When Kim arrived at H&H Tube, she immediately saw the possibilities for the company.
“We knew that we needed to increase the capacity for cutting the copper tube—that was the bottleneck,” said Kim, who has a degree in mechanical engineering from the University of Cincinnati. “We had a choice of getting a little more sophisticated equipment and realized that [for] the four machines that we have, we have operators who are fully trained, we have a lot of tooling already, and all we need is simple cutting.”
So, considering the relatively low sticker price, the cost of it made total sense to H&H, as did sticking with the knowledge base the company had. While a new machine might have been fun, it would have been doing the same work and would have added the burden of a learning curve the company didn’t have capacity to complete.
“This equipment is the right technology for the application; we didn’t need to overcomplicate the process. It’s hard to find people to work for us, especially in northern Michigan,” Kim confided. “Bringing in new equipment that is totally different than what we have, that didn’t make any sense for us.”
The Ringmaster machines at H&H Tube can make virtually burr-free cuts at a clip of about 5,000 rings an hour.
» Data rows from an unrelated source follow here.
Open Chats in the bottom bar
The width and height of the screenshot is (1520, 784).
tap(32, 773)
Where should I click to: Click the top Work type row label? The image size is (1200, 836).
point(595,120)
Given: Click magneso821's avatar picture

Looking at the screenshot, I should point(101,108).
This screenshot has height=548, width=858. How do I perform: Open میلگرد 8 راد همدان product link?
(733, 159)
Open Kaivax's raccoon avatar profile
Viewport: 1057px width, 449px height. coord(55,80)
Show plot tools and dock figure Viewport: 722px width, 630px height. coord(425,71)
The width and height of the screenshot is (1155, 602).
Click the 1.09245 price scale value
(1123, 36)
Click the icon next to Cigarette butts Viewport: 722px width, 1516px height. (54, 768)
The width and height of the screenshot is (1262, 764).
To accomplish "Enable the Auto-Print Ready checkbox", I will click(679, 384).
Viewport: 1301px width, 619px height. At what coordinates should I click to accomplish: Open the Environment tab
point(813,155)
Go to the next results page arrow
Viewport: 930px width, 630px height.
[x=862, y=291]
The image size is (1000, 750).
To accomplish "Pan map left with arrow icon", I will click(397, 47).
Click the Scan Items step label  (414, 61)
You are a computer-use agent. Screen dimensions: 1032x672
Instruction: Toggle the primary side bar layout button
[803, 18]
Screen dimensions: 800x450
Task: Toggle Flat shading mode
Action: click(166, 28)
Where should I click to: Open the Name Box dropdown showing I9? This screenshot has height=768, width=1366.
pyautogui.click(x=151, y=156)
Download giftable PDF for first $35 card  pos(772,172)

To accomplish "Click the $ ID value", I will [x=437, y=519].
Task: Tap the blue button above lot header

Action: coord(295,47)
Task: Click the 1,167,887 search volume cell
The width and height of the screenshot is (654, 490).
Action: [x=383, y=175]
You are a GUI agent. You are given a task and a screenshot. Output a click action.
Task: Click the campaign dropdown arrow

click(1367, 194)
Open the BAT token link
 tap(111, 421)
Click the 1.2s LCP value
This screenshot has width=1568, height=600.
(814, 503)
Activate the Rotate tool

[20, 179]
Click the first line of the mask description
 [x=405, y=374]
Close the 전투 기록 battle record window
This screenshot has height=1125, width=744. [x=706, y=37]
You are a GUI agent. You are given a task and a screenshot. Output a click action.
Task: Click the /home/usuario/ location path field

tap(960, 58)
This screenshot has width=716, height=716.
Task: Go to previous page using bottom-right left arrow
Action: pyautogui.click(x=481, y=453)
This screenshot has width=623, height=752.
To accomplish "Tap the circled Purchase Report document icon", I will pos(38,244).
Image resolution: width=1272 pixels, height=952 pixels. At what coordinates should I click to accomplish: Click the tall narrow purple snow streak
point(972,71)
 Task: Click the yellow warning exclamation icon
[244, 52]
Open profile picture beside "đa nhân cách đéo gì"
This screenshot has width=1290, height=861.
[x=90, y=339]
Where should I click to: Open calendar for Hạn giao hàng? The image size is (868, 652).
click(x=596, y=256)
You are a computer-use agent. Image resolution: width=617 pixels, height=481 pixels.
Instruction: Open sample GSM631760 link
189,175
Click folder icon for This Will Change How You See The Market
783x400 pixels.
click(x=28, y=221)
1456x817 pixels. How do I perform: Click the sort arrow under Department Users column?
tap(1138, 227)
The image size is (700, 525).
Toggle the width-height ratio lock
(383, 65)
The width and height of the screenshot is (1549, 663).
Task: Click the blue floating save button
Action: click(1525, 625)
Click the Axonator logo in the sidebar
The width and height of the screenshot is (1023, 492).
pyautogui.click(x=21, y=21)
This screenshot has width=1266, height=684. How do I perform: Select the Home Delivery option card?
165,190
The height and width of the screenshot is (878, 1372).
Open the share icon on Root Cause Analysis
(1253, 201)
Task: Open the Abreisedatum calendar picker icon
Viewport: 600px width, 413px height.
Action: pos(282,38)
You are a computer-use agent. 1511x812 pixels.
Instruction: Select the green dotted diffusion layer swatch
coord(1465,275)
Images: Jordan Skutar, Stoneburner Video
Along with restored equipment comes a refocus on customer response time—a prevailing theme across industries whose growth has been stymied by over-reliance on foreign suppliers that haven’t been able to deliver the goods.
“Customers like domestic suppliers that can react quickly,” Wilhelm said. “That’s the No. 1 thing we hear from customers: ‘When can we expect our stuff?’ We want to get back to the short lead times that everyone has historically had.
“We want to be able to have reliable equipment,” he added. “When you have issues with equipment and you don’t know what you can count on, you can’t change on a dime and react, and you’re not going to do as well. I think of it as sort of a key renewal of some very key equipment for a nice chunk of our business—to put it on firm footing so we can handle conditions going forward and hopefully continue to grow that piece of the business.”